Dries Van Noten: Disruptive tailoring in a dingy construction site

 
Designers do love a dingy construction site to show off their wares; none more so than Dries Van Noten, using this season’s locale as a juxtaposition to his cerebral fashion.

Dries Van Noten – Spring-Summer2024 – Menswear – France – Paris – © ImaxTree

 
A disused and dusty old plant in the 17th arrondissement, where one had to walk up five floors to witness the Belgian creator’s latest collection. It turned out to be well worth the effort.
 
Dries, one of fashion’s all-time great printmakers, barely had one print this season. Instead, he concentrated his gaze on cut and construction, silhouette and shape.

Kicking off with a score of great tailored looks. Really streamlined trenches, made with fluid feminine fabrics like muslin; pants cut so the top half of the trench descended and became an apron; or a series of beguiling over-size and elongated double-breasted jackets that looked made of silk, but were on closer inspection composed of a type of crushed cotton. And a gang of super herringbone coats; one even had the lapel looked shorn off.
 
“Distorted and disruptive elegance. Trying to play with the connotations of elegance but translated in a very young way. A little street which is fantastic as I wanted to give young people more ways to express themselves,” explained Dries, on an equally dusty lower floor.
 
Throughout, an elongated and narrow silhouette that played with his own codes, adding hints of sportswear and street.
 
Any printing was restricted to graphic motifs overlaid like shadows, making for a subtle use of color.

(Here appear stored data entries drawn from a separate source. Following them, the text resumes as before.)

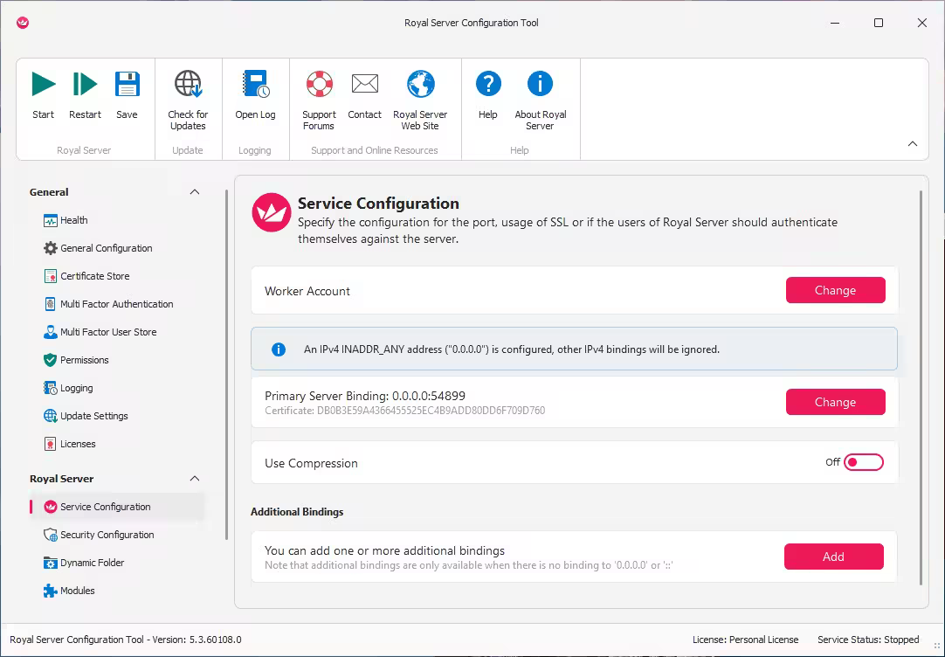The width and height of the screenshot is (945, 657).
Task: Click the Save floppy disk icon
Action: tap(127, 85)
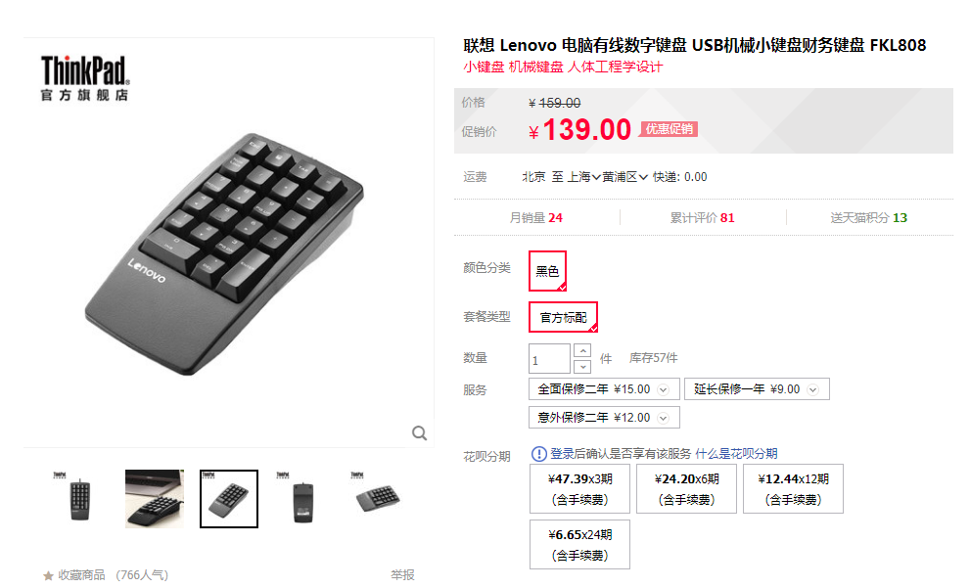The width and height of the screenshot is (970, 588).
Task: Increase quantity with the up arrow
Action: (582, 350)
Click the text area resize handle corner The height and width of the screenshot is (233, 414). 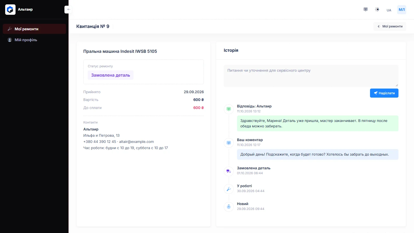(x=397, y=85)
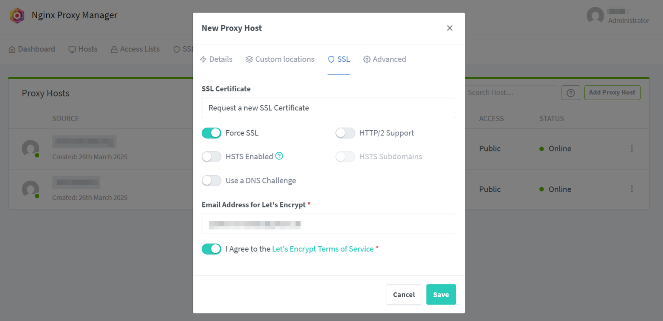Click the HSTS Enabled help question mark
Screen dimensions: 663x321
279,156
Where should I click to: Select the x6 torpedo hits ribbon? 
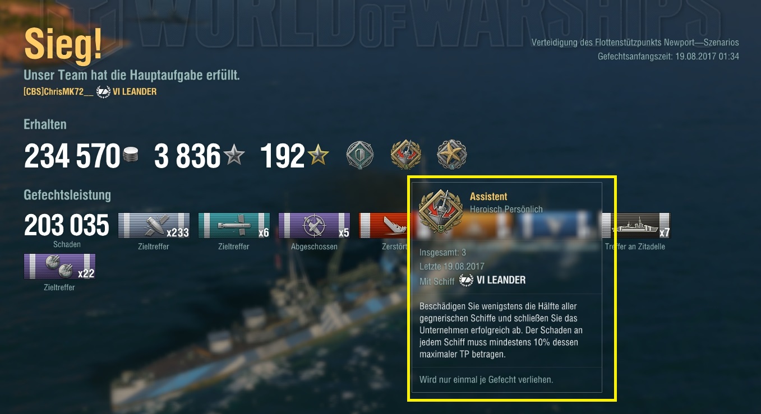[x=234, y=226]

Dries Van Noten – Spring-Summer2024 – Menswear – France – Paris – © ImaxTree

“I wanted shapes and not loud prints. I know in the past we have been quite loud,” he conceded. 
 
Using floaty fabrics, like muslins and silk plongé, overdied to make them less girly. A technique used also in nylon mackintoshes, giving them a metallic shine.
 
“Tailoring still fascinates me. Now I suppose I am dressing a third generation. Because every time I ask a model when they were born, they tell me 2010!” chuckled the ever-self-deprecating 65-year-old designer. 
 
“A lot of young kids appreciate tailoring. I like that in menswear the models can really appreciate a nuance which is may not so appreciated by the girls,” he shrugged in conclusion.

Ami: More merch than magic

Maybe we should rename Ami founder and designer Alexandre Mattiussi, ‘Alexandre Merchandiser’, after this highly competent and commercial collection with something for everyone’s wardrobe – both boys and girls.

Ami Paris – Spring-Summer2024 – Menswear – France – Paris – © ImaxTree

 
Vincent Cassel opened the latest Ami show, and Vittoria Ceretti, the swishiest catwalker in fashion today, closed it – in some triumphant casting. In a slick production staged inside the Tennis Club de Paris, an iconic address where greats like Helmut Lang, Phoebe Philo and Riccardo Tisci have staged epic shows.
 
This was an impressive display presented on an all-white felt carpet before 600 people perched on Mattiussi’s favorite show seating – collapsible school chairs.
 
For guys, graceful double-breasted jackets – the item of the season – in chalk stripe, faded greens or ecru, elongated top-coats, and languid fluid pants.
 
For gals, to-the-knee slashed skirts – in black leather, semi-sheer or sequins; stylish suits where the long jacket reached the hem of the mini-skirt; or great sheathes, cut up the side to the hip. Everything looked poised and pricey.
 
Plus, in footwear, a great new pump finished with Daniel Buren-worthy striped vertical columns for gals, and chunky Roman centurion sandals for guys.
 

Ami Paris – Spring-Summer2024 – Menswear – France – Paris – © ImaxTree

Everything reeked French, which is what Ami fans want when they shop this marque – a romantic Parisian look that is never saccharine, always sure-footed.
 
Worn by a cast of cool young models, leavened by a veteran duo of Audrey Marnay and Guinevere van Seenus.
 
Backed up by some rousing sounds including Night Rush by Glowline, this was an accomplished performance. Except, except, it didn’t feel that much different from many recent Ami shows. Marvelous merchandising maybe, but perhaps not enough magic in the mode.